Marcel Meriën, Trop suffit parfois à la femme, 1989, coll. FJMAC Anvers

Marcel Mariën, Trop suffit parfois à la femme, 1989, coll. FJMAC Anvers

Les titres, évidemment, ne peuvent que participer à ce jeu d’images et de mots : la sainte touche, les bouts-rimés, la main mise,… Ses collages sont souvent des lacérations d’images féminines, sans doute publicitaires, dans les interstices desquelles s’immiscent des bribes à peine lisibles de romans pornographiques particulièrement vulgaires et précis, d’après le peu qu’on parvient à déchiffrer en se contorsionnant (essayez…).

Marcel Meriën, Economie politique, 1967, coll. privée

Marcel Mariën, Economie politique, 1967, coll. privée

D’autres collages sont des mises en abyme, et on touche ici à la facette plus politique de son art, où ce rebelle attaque la famille royale, où ce voyageur dérange la mappemonde ou en chamboule la perspective.

Marcel Meriën, Venusquez (reproduction en noir et blanc d'un collage couleur avec miroirs), 1974, coll.
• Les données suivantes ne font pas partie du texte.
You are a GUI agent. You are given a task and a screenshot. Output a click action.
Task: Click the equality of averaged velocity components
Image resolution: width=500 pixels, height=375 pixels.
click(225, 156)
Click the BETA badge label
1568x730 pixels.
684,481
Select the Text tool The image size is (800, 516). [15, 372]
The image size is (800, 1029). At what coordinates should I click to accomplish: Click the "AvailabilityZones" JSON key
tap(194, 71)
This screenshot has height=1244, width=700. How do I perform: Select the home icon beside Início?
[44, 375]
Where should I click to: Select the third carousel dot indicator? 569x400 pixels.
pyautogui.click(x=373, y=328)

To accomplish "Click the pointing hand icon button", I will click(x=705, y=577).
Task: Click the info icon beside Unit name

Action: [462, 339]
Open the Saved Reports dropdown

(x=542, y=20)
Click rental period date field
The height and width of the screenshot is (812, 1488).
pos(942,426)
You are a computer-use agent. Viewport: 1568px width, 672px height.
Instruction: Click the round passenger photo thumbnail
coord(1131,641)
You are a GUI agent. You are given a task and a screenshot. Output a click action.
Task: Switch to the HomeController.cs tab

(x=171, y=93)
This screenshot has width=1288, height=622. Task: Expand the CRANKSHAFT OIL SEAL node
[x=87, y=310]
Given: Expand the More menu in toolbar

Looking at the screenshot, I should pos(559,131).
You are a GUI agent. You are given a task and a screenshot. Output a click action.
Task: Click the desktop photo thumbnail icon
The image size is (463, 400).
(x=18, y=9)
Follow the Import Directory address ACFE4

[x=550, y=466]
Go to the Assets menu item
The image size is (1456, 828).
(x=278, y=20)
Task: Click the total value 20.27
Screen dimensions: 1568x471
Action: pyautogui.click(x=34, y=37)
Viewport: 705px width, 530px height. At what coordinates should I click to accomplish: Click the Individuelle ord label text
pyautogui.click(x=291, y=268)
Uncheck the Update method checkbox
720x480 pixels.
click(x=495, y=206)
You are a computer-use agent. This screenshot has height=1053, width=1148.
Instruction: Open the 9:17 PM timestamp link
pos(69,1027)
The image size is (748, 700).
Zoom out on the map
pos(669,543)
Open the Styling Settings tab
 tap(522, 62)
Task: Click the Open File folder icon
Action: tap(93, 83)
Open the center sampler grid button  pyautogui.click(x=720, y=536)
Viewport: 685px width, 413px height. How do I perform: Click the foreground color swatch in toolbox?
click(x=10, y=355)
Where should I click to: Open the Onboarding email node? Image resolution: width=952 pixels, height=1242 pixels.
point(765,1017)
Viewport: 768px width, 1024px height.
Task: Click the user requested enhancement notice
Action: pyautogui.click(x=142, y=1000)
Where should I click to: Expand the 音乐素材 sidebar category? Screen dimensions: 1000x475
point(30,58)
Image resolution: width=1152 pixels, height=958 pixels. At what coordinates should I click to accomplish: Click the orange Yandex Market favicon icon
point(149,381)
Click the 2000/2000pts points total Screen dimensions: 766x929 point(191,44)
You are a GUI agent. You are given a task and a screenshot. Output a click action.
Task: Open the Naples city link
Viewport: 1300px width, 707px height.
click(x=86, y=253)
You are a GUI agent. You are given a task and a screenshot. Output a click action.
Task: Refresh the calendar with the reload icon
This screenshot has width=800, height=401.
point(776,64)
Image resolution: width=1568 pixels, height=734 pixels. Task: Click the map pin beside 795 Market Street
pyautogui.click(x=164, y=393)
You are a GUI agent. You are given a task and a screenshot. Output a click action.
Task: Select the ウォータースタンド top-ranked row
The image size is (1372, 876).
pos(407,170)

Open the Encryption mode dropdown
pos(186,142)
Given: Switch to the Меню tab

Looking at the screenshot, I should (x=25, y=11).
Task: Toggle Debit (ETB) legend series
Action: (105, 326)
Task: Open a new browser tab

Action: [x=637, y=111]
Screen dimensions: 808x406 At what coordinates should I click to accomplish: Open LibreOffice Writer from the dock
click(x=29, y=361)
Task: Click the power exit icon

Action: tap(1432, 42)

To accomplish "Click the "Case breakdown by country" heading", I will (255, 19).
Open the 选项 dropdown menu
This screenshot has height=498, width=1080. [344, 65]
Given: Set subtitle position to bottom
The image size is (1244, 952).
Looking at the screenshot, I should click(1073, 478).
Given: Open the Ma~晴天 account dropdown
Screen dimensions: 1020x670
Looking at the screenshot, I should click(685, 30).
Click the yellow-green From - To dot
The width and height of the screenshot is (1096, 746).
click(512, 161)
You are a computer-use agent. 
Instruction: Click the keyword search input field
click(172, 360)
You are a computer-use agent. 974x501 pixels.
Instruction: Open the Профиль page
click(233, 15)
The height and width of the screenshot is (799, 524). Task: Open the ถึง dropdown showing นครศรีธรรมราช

Province du Hainaut (BPS22 Charleroi)

Marcel Mariën, Venusquez (reproduction en noir et blanc d’un collage couleur avec miroirs), 1974, coll. Province du Hainaut (BPS22 Charleroi)

Ses petits objets fait avec presque rien, une figurine, un pot à fleur, une plume, une boîte de conserve, sont moins acides, plus tendres et étonnants de poésie discrète. J’ai par contre trouvé moins convaincants les objets où il revisite l’histoire de l’art en s’appropriant Velazquez, Mondrian, Miro, Matisse ou l’Égypte ancienne qu’il bascule cul par dessus tête, car un peu trop convenus et, pour tout dire, potaches.

Marcel Meriën, photogramme du film L'imitation du cinéma, 1960

Marcel Mariën, photogramme du film L’imitation du cinéma, 1960

Enfin, sur le balcon où celles des carmélites qui étaient encore plus cloîtrées que la moyenne de leurs sœurs assistaient à la messe, on peut voir son film L’imitation du cinéma, qui dès sa sortie fut censuré en Belgique et interdit en France, « parodie sacrilège du christianisme, mêlée d’une obscénité qui dépasse toute imagination. On espère que le Parquet prendra les mesures nécessaires pour mettre hors circulation cette pellicule indigne d’un pays civilisé » : c’est l’histoire d’un jeune homme qui, ayant lu L’Imitation de Jéssus-Christ, décide de l’imiter jusqu’au bout et de se faire crucifier, et la croix y est omniprésente (un triplé ci-dessus). Sans avoir la violence d’un Bunuel, c’est un film bricolé, provocateur et drôle.

Marcel Meriën, La survivante (détail), 1984, coll. FJMAC Anvers

Marcel Mariën, La survivante (détail), 1984, coll. FJMAC Anvers

Il y aurait bien d’autres choses à dire sur Mariën, sans doute moins présentes dans l’exposition : ses revues, ses écrits propres, son activité d’escroc, de contrefacteur (de tableaux, avec Magritte, et aussi de billets de banque) et de contrebandier, ses voyages, sa vie de cuisinier sur un bananier suédois ou de correcteur de la revue ‘La Chine en construction‘ à Pékin, ses collaborations avec Guy Debord et les situationnistes, sa brouille avec Magritte après sa publication d’un faux tract signé Magritte prônant la baisse du prix de ses tableaux (qui mystifia Breton, approbateur), etc. Allez voir, et lisez. Dernière image, revanche posthume de LHOOQ : l’avis d’incinération de Marcel Duchamp oblitérant la Joconde…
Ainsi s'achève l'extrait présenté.